# PAGE EXCERPT
A blog that focuses on our unique program that teaches natural horsemanship, heritage breed conservation, soil and water conservation, and even folk, roots, and Americana music. This blog discusses our efforts to prevent the extinction of the Corolla Spanish Mustang. Choctaw Colonial Spanish Horse, Marsh Tacky, and the remnants of the Grand Canyon Colonial Spanish Horse strain.
Thursday, October 22, 2009
The Most Insidious Threat
As we work to save the wild horses of Corolla both in the wild and domestically one guiding principle must prevail. We must work diligently to stave off the natural human drive to take the wildness out of wild things. We can domesticate these horses but we should never try to improve them.
We are not capable of doing so and the history of modern horse breeding bears that out. Modern horse breeding has been but the pursuit of the latest fad in conformation, over specialization, and worst of all, creation of a whole class of horses that fail to meet the ideal breeding standard.
One should cringe at hearing that horses should only be bred that will "improve the breed." Such arrogance is difficult for me to fathom. What is the peculiar hubris of man that alone among the species he seeks to fix whatever mistakes that he believes God made at creation? Indeed, where were you Job when I created the seas?

# TASK STATEMENT
Can you change "Marsh Tacky" to "Carolina Marsh Tacky" and give the horse-conservation blog page again, starting with "A blog that" and going on through "Spanish Horse strain."?

# LISTED ENTRIES
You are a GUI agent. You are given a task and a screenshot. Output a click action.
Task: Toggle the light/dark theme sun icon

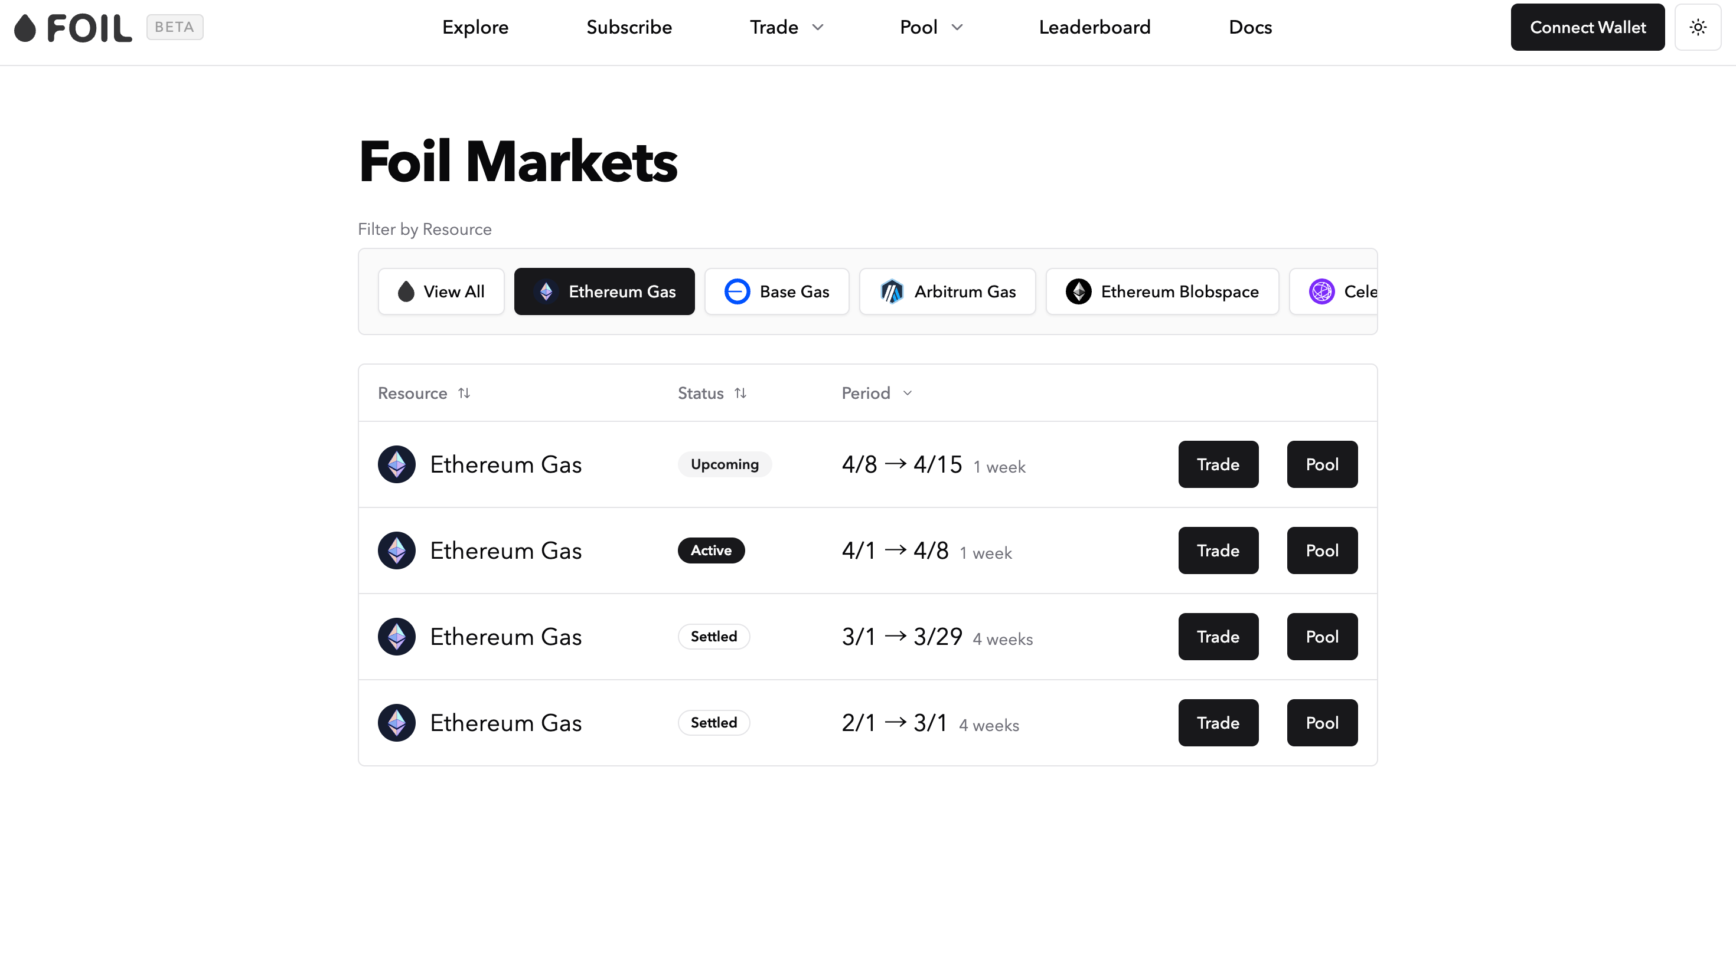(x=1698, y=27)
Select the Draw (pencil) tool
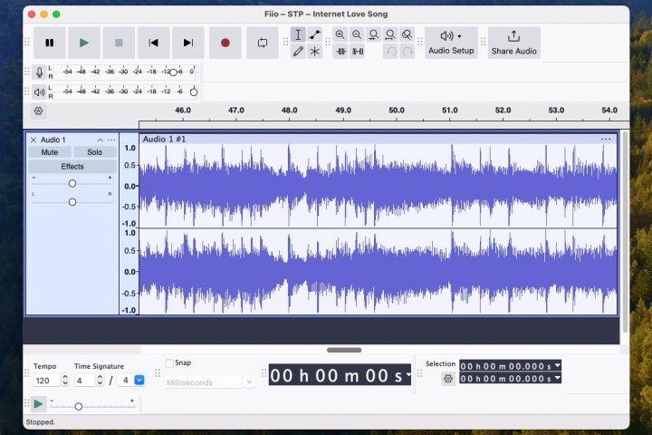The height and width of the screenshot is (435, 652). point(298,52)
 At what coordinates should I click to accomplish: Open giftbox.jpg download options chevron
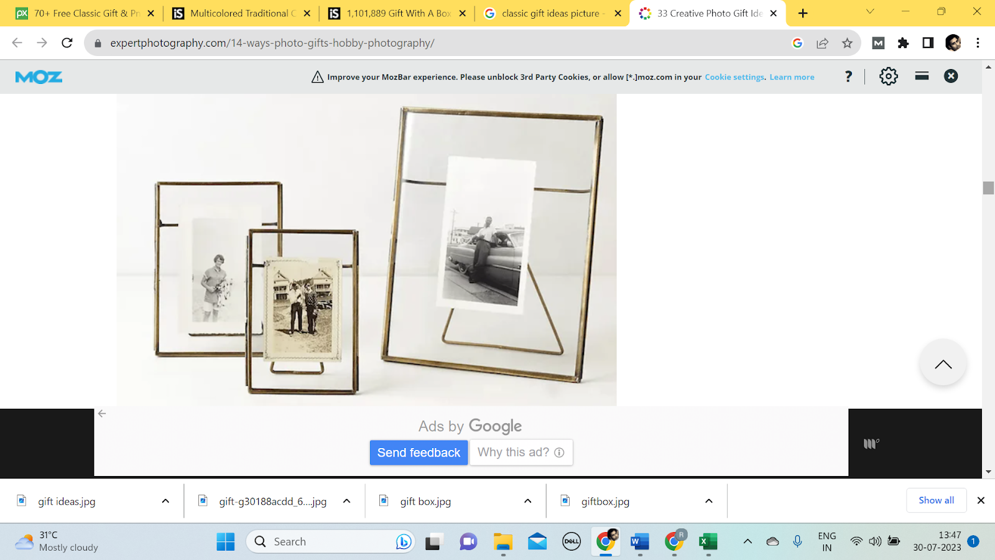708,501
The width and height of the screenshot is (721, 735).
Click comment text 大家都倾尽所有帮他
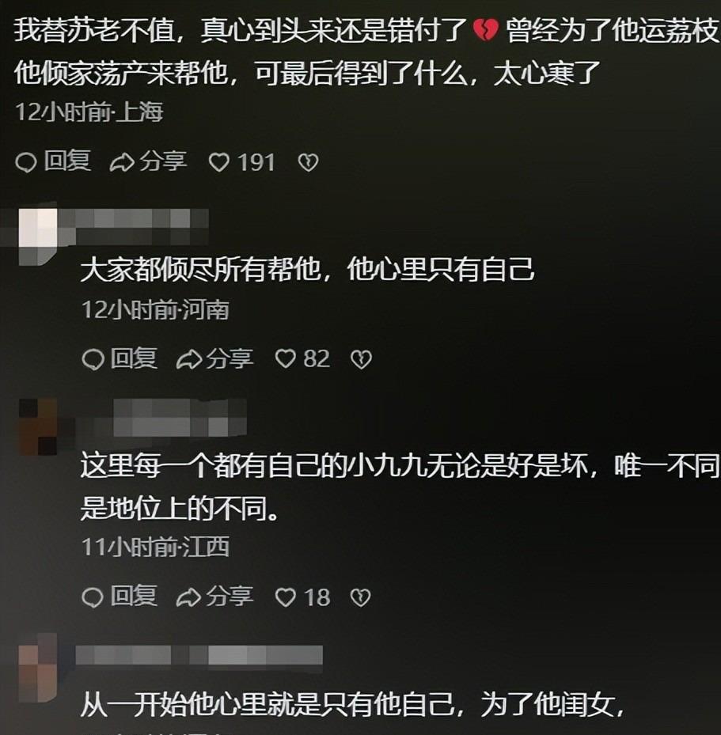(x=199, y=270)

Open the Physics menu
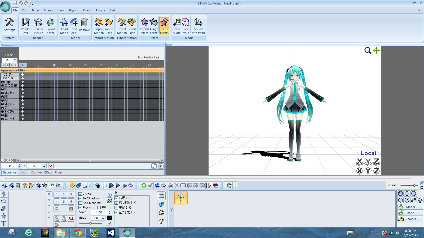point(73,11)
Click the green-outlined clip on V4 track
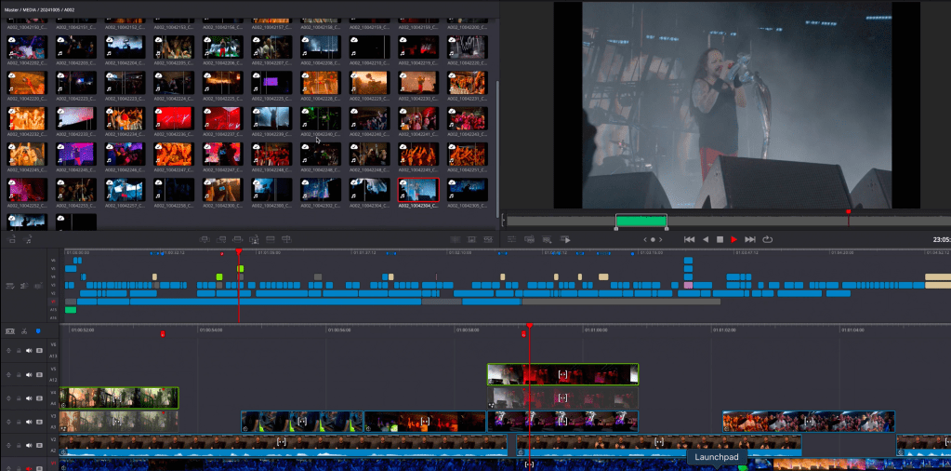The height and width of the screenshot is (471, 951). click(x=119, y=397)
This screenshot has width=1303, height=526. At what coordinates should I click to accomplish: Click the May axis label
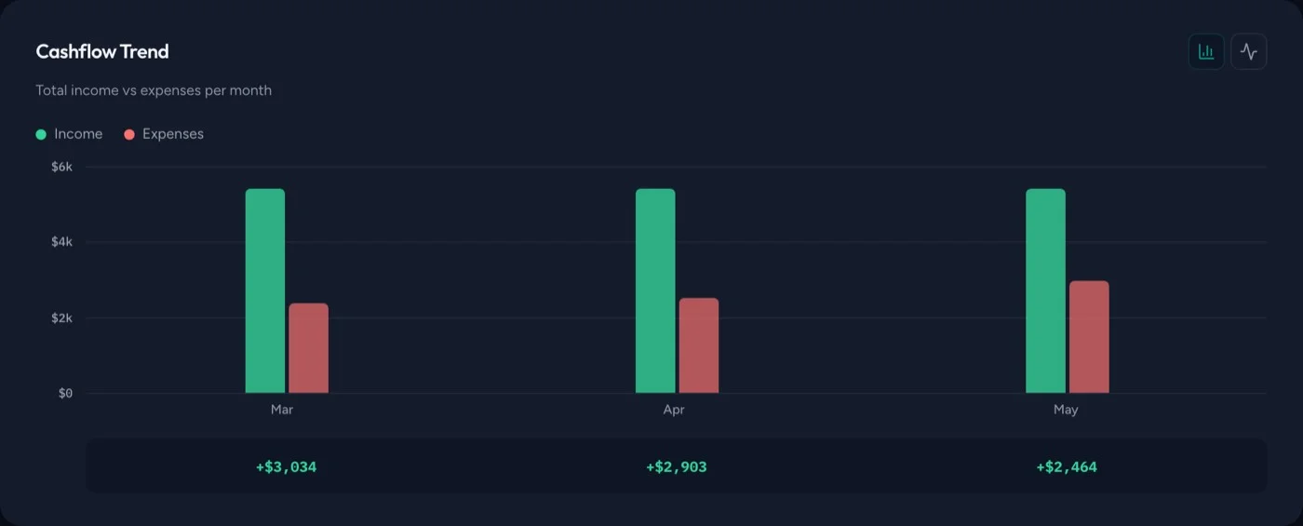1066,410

* * *

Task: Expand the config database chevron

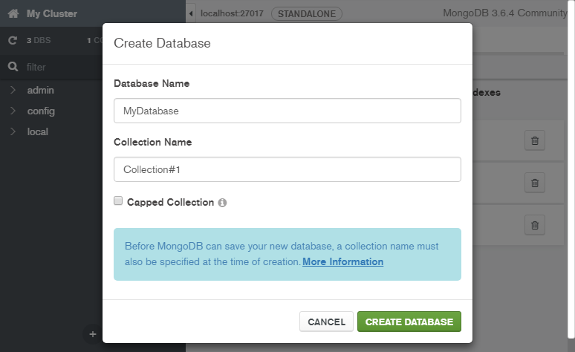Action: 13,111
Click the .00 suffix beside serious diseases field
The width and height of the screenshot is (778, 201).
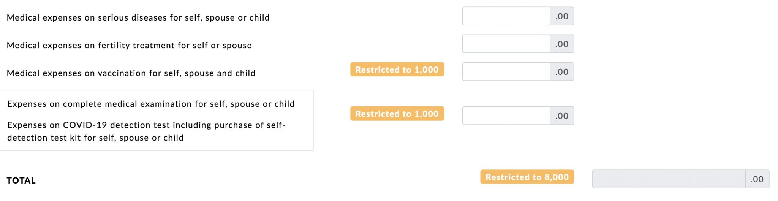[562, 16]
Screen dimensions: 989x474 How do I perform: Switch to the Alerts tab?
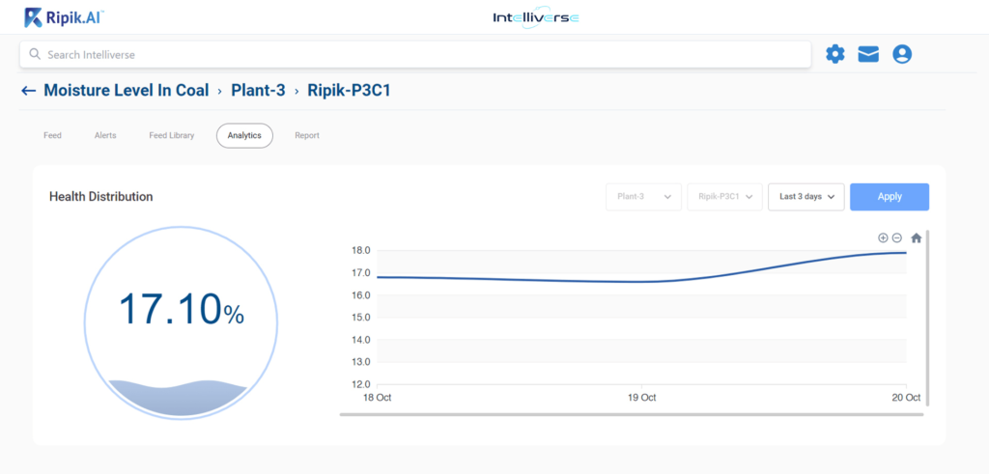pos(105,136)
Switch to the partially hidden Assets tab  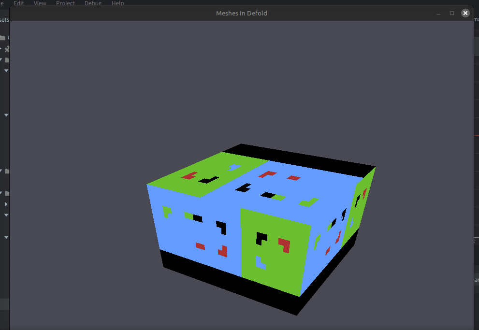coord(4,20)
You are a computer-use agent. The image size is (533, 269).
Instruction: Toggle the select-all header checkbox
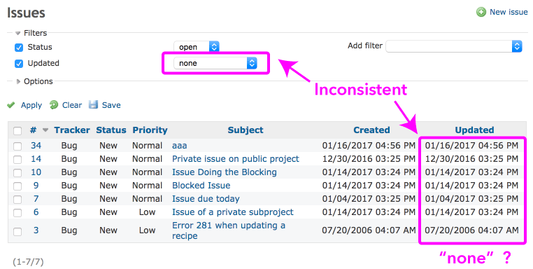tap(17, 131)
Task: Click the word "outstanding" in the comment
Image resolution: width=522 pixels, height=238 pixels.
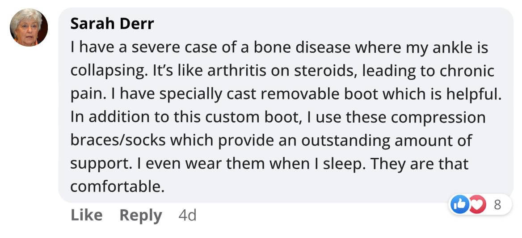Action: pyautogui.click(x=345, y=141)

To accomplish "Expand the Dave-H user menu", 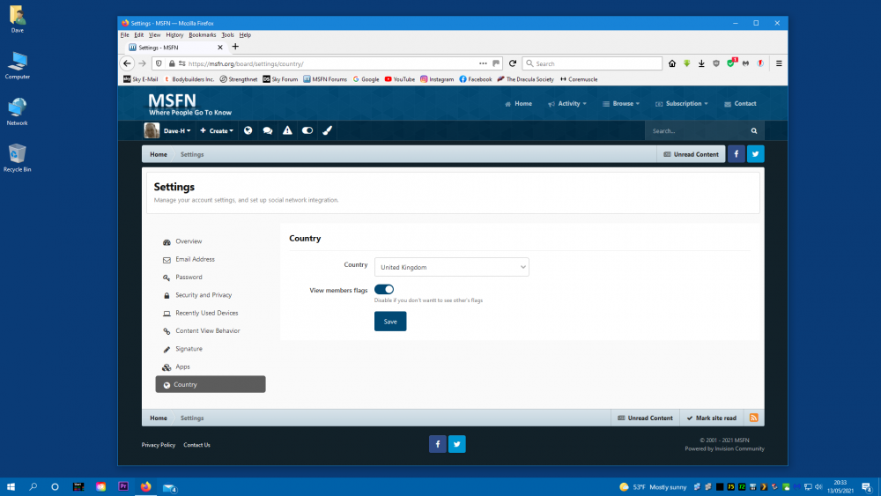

# RESPONSE BELOW
A blog that focuses on our unique program that teaches natural horsemanship, heritage breed conservation, soil and water conservation, and even folk, roots, and Americana music. This blog discusses our efforts to prevent the extinction of the Corolla Spanish Mustang. Choctaw Colonial Spanish Horse, Carolina Marsh Tacky, and the remnants of the Grand Canyon Colonial Spanish Horse strain.